Internal stability: It is no coincidence that China is investing in projects in its northwest (Xinjiang) and south (Tibet). Both Xinjiang and Tibet are centres of ethnic unrest. They are also underdeveloped. By boosting investment in these regions, China hopes to boost growth and employment. It hopes that in the long run this can help in minimizing domestic strife.

Funding: The Asian Infrastructure Investment Bank (AIIB) proposed by China is garnering immense popularity. As of last week, AIIB had 57 members, with most major economies except the US, Japan and Canada becoming a part of the venture. AIIB’s purpose is to provide funding for Asian infrastructure projects. It is a no-brainer that funding for China’s projects in its neighbourhood will be drawn from AIIB. The New Development Bank formed by the BRICS countries (Brazil, Russia, India, China and South Africa) is likely to share in this objective.

Energy: Every economy needs oil to fuel its growth. Despite having the world’s third largest coal reserves, China imports coal, oil and gas. Why? Because it maintains a strategic petroleum reserve which is essentially an emergency oil store to deal with supply shocks. China can afford to do this because it has formed strategic partnerships with almost all oil and gas exporting countries. The country is also estimated to have the world’s largest recoverable shale gas reserves, reserves that it has as yet kept unexploited, no doubt for future use.

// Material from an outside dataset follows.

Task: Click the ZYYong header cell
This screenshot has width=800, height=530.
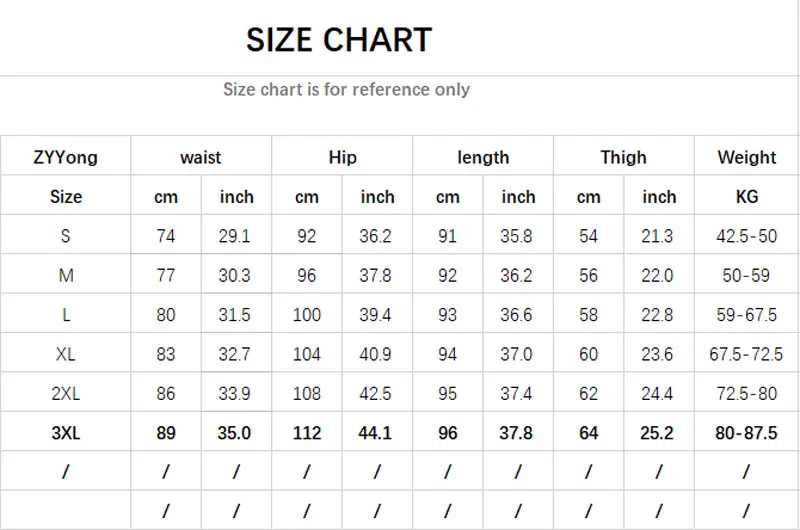Action: pos(66,157)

China’s rise since 1979 has not been a series of happy accidents. It has been the result of immense planning and foresight. The country’s foreign policy has been geared to meet its security, strategic and economic needs in a masterful way. If India is to have any hope of standing up to its powerful neighbour, it needs to take note and formulate its foreign policy similarly. Else, as Sun Tzu warned, the war will be lost without a fight.